Obama’s Last Trip

A month ago, President Barack Obama made his last presidential trip to Europe and Latin America. He came on the losing side of two big political conflicts, “Brexit”, the vote by Great Britain to leave the European Union, and the 2016 United States election. Cracks have formed between European countries that the election of Donald Trump has only widened.

There has been a rise of nationalist, far-right politicians in Europe.

In France, far-right candidate Marine LePen, who was once a long shot to win the French presidency, could now possibly become the French president. LePen said in an interview that if she became the French president she would follow Great Britain and hold a referendum to remove France from the EU.

Other far-right politicians rising in the polls include Geert Wilders from the Netherlands, who wants to ban Islam from his country, and Frauke Petry of Germany, who wants to ban all immigration.

The EU is also divided north to south on issues of debt, with Italy and Greece both in the midst of it, and east and west on issues of immigration. Poland, Hungary, Slovakia and the Czech Republic (called the Visegrad Group of Nations), have blocked refugees and forced them to move west, to France and Germany.

Viktor Orban, president of Hungary, visualizes Europe as countries and people united by  “national-cultural” identities and not common European values. He told the Telegraph newspaper in Britain:

“If we want to survive, this is the only way. To base our future on national-cultural identity. Otherwise we have no chance of surviving as Europe. We are not Europeans because we have ‘common European values,’ this is a misunderstanding.”

Obama spoke to the Greek people in Athens on November 16th, and focused on the challenges of globalization and interdependence of the global markets.

The president also visited Peru on November 19th. He addressed a town hall audience at the Young Leaders of the Americas Initiative, a program supporting young entrepreneurs that Obama founded in 2015. He discussed the importance of democracy saying:

“Democracy can be frustrating because democracy means that you don’t always get 100 percent of what you want. Democracy means that sometimes you have to compromise. And it means that you know, the outcomes of elections don’t always turn out the way you would have hoped.”

Obama cautioned his audience to not “assume the worst” on how Trump’s presidency would affect policies, and to “wait until the administration is in place.”

Obama predicted that Trump’s presidency would not result in “major changes in policy” concerning the US-Latin America relationship. He did say that tensions may arise over trade.

Obama also met with the leaders of Italy, France, Germany and the United Kingdom in Germany on November 18th.
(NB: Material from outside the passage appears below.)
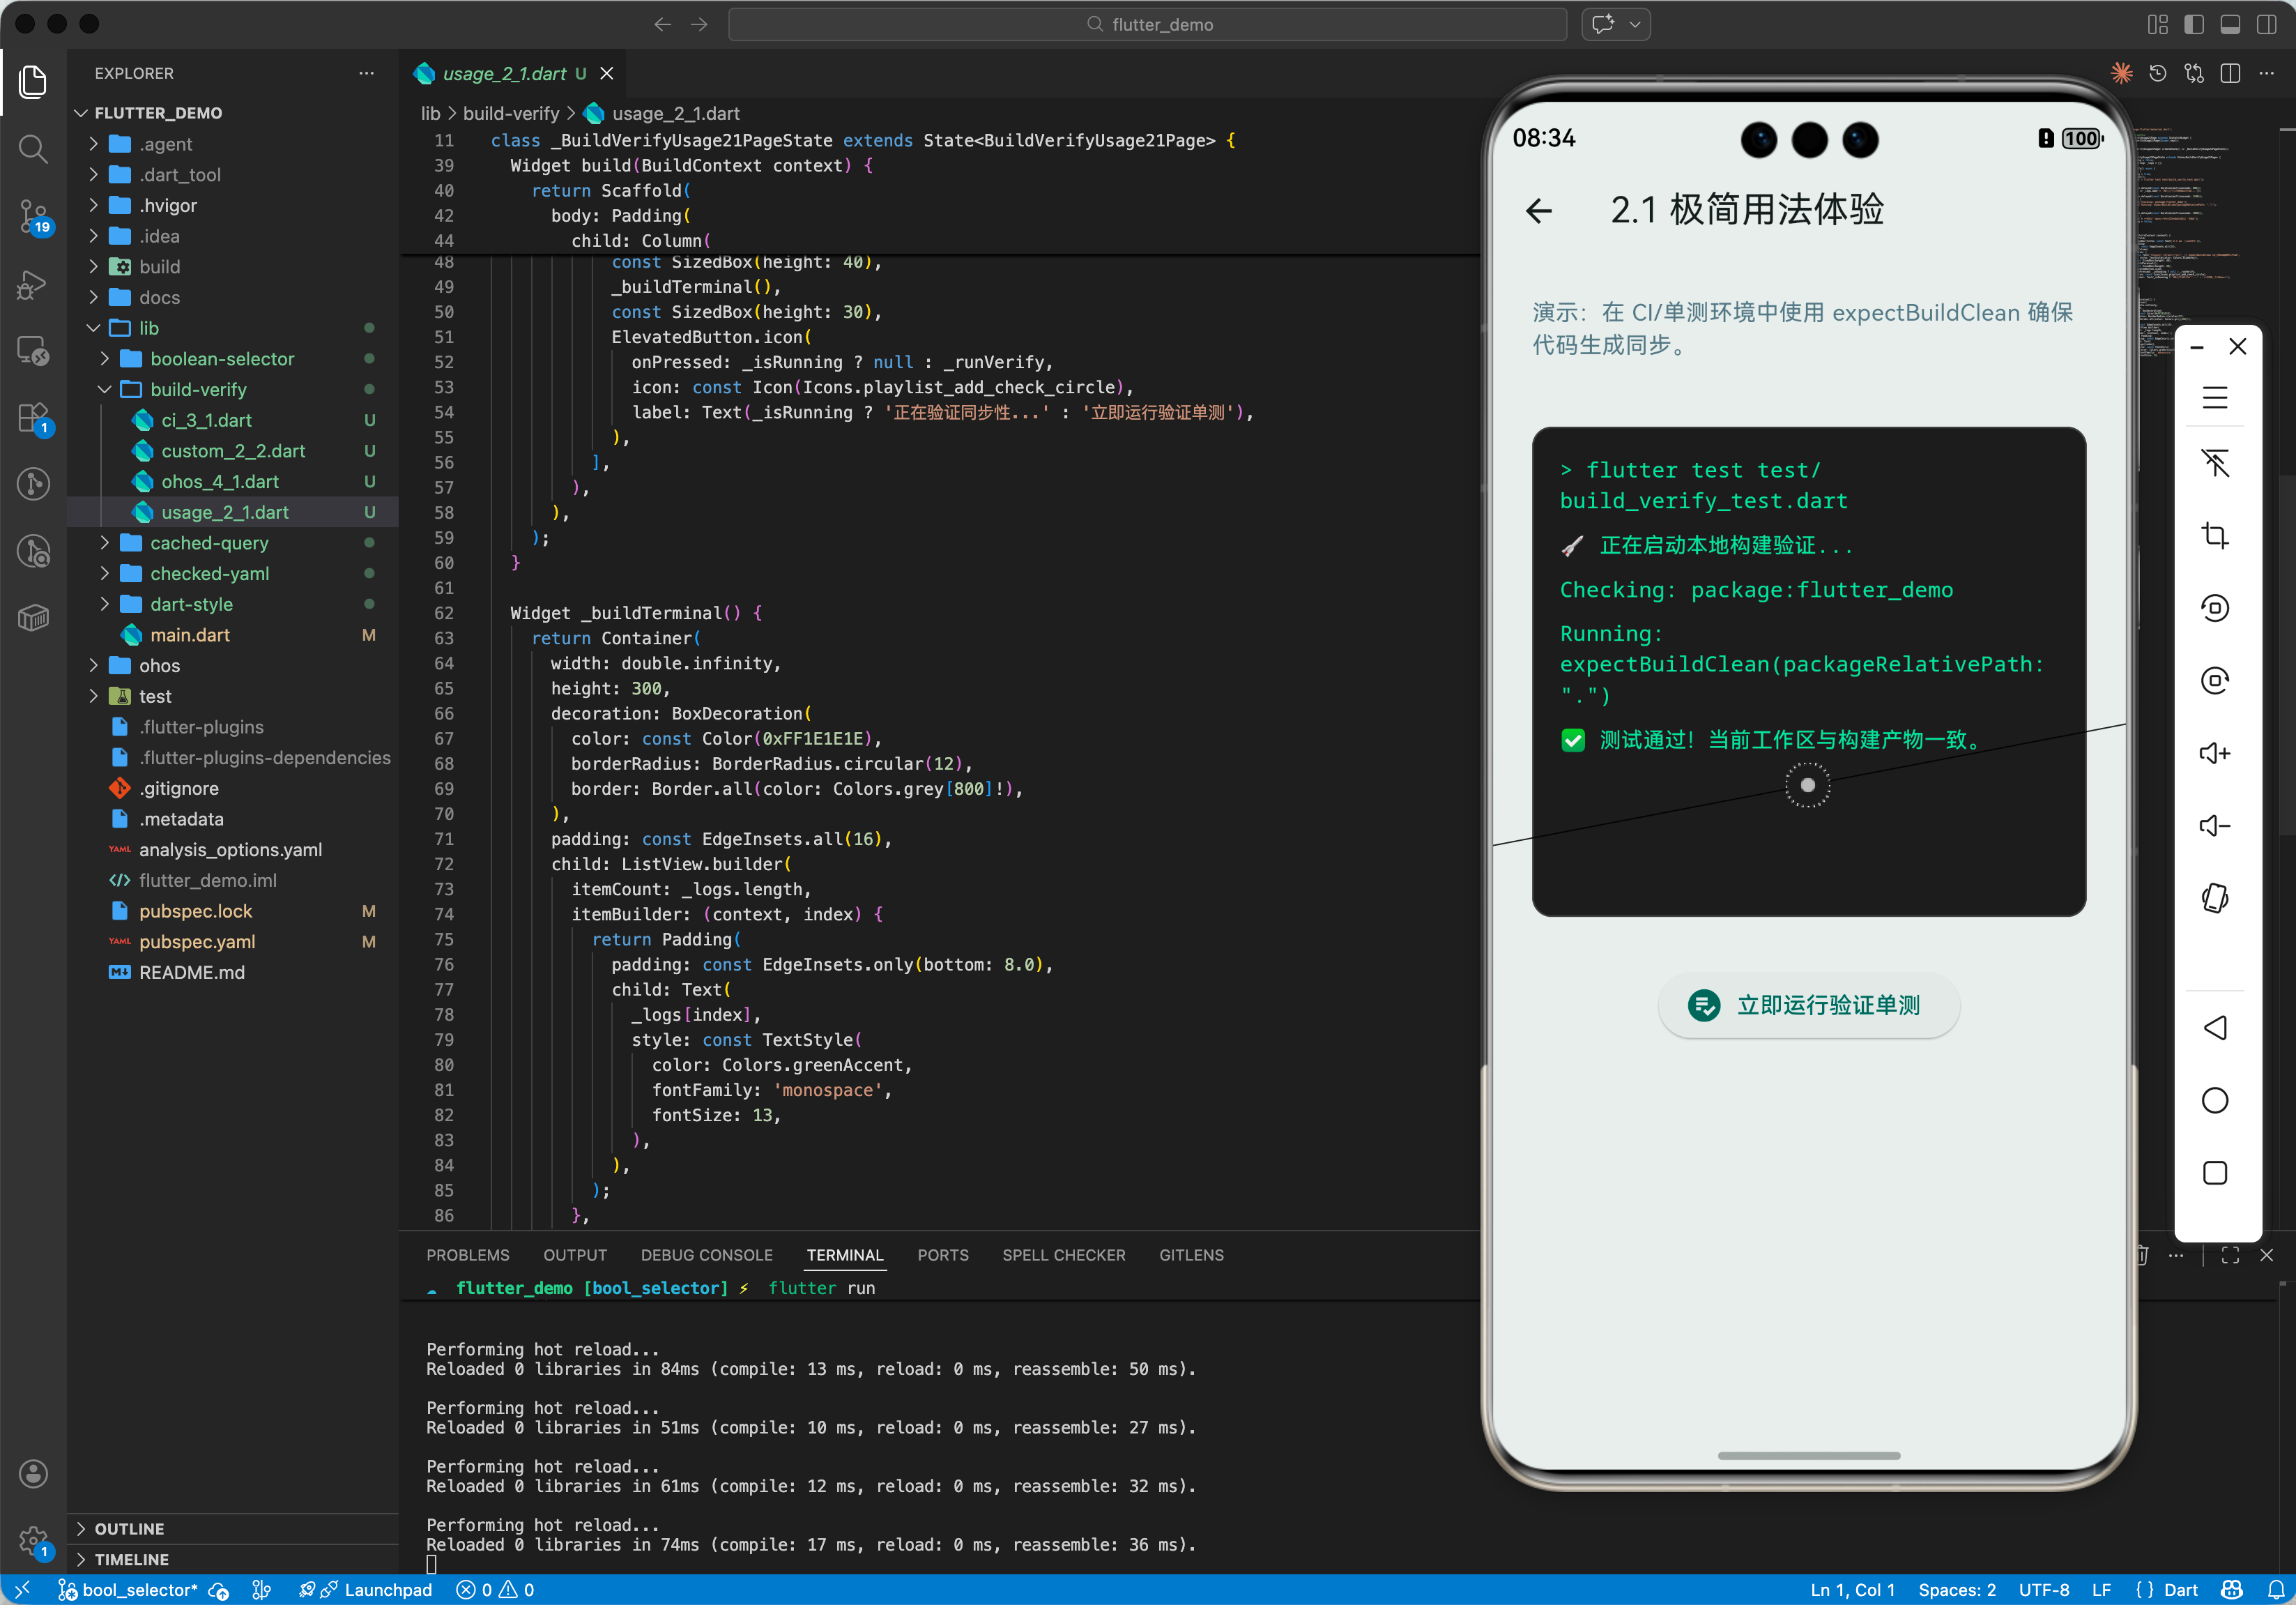Switch to the DEBUG CONSOLE tab

click(706, 1254)
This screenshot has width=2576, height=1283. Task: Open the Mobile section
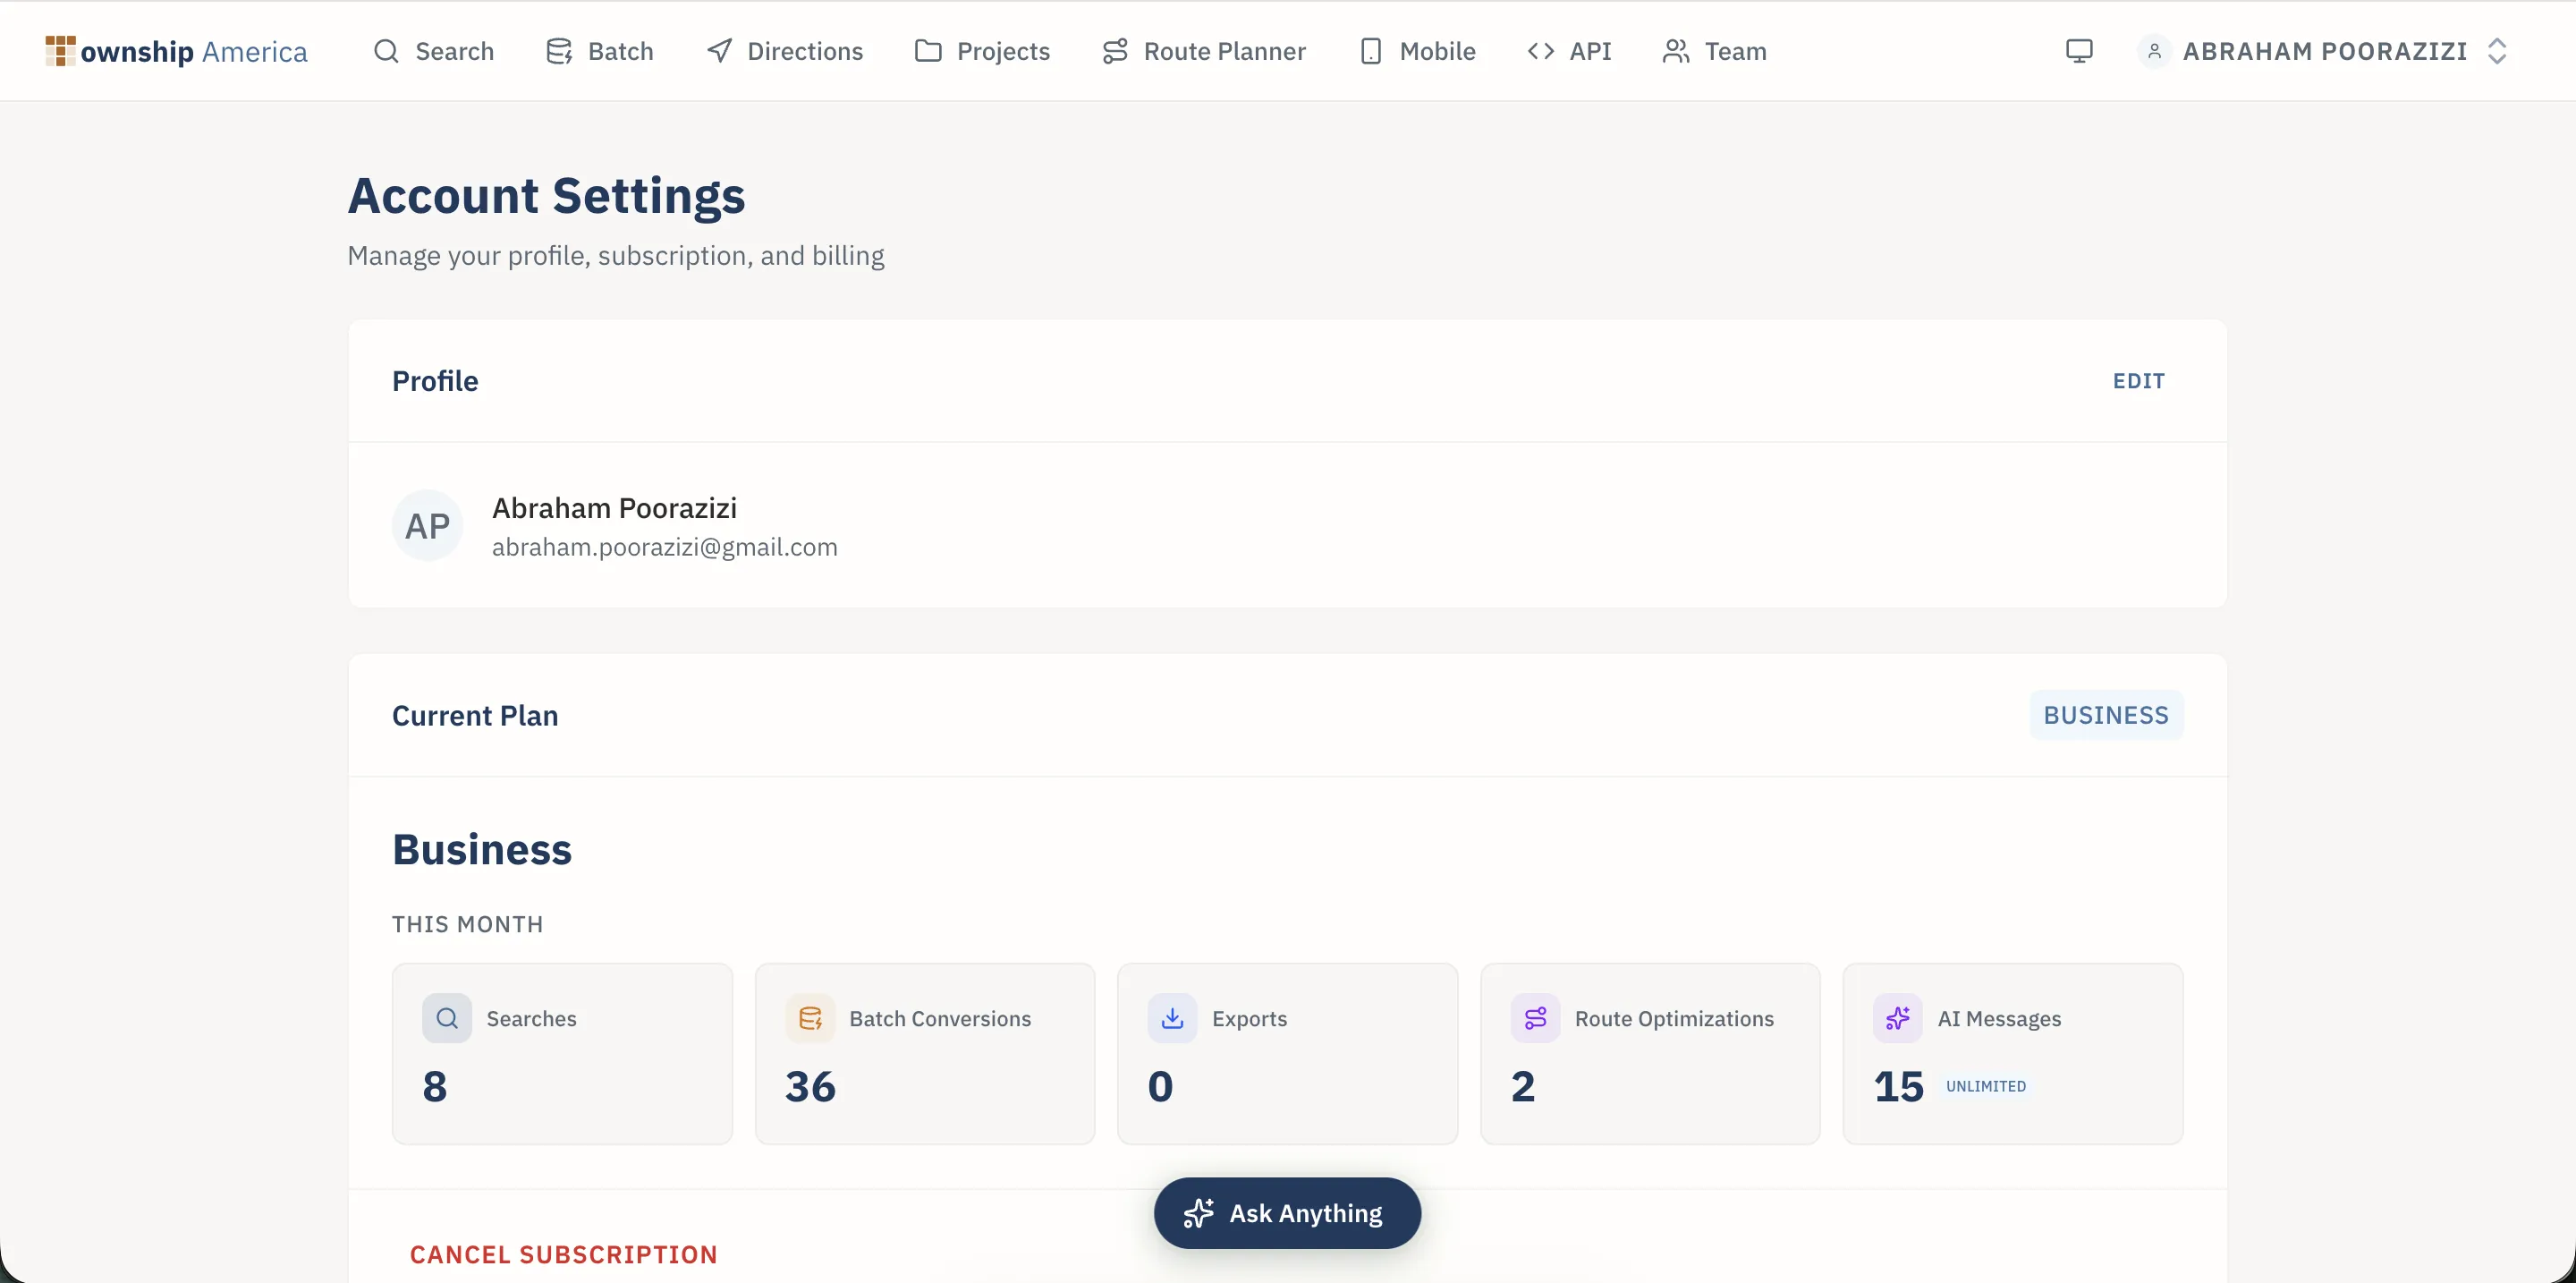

He used this meeting to urge them to work with Trump to resolve conflicts in Syria and the Ukraine, the White House said. He urged the European leaders to work with Trump on the “basis of the core values that define the United States and Europe as open democracies.”

The White House also said that the leaders showed concern for the humanitarian crisis in Aleppo and called for the prohibition of humanitarian action in the city to stop. They agreed that attacks by the Syrian regime and allies such as Iran and Russia should be stopped. They also agreed that in regards to Ukraine, sanctions against Russia should continue until it resolves the conflict.

Obama also informed the other leaders of what progress had been made regarding liberating Mosul from Islamic State militants in Iraq. They agreed that stability was needed after the liberation of the city. Obama rallied the leaders to continue to try to enlarge information sharing to stop terror attacks.

The president spoke in several meetings with Angela Merkel, the chancellor of Germany, about issues of globalization and and trans-Atlantic cooperation. The topic of these talks was what Trump might do regarding peace in Ukraine and Syria, the strength of NATO, trade agreements, efforts to fight climate change, other important matters.

Merkel stands in opposition to Trump and is the strongest leader in the EU to protect against these “European values.” Merkel said in a news conference with Obama on November 17th that she would be approaching Trump’s presidency “with an open mind.”

People around the world are looking to her, with one of the longest terms for leader of a world power, for guidance and leadership as Obama nears the end of his presidency. Obama thanked Merkel for her “deep friendship.” He said that he could not “ask for a steadier or more reliable partner on the world stage”, and that if she chooses to run for a fourth term in 2018 he would vote for her, if he could.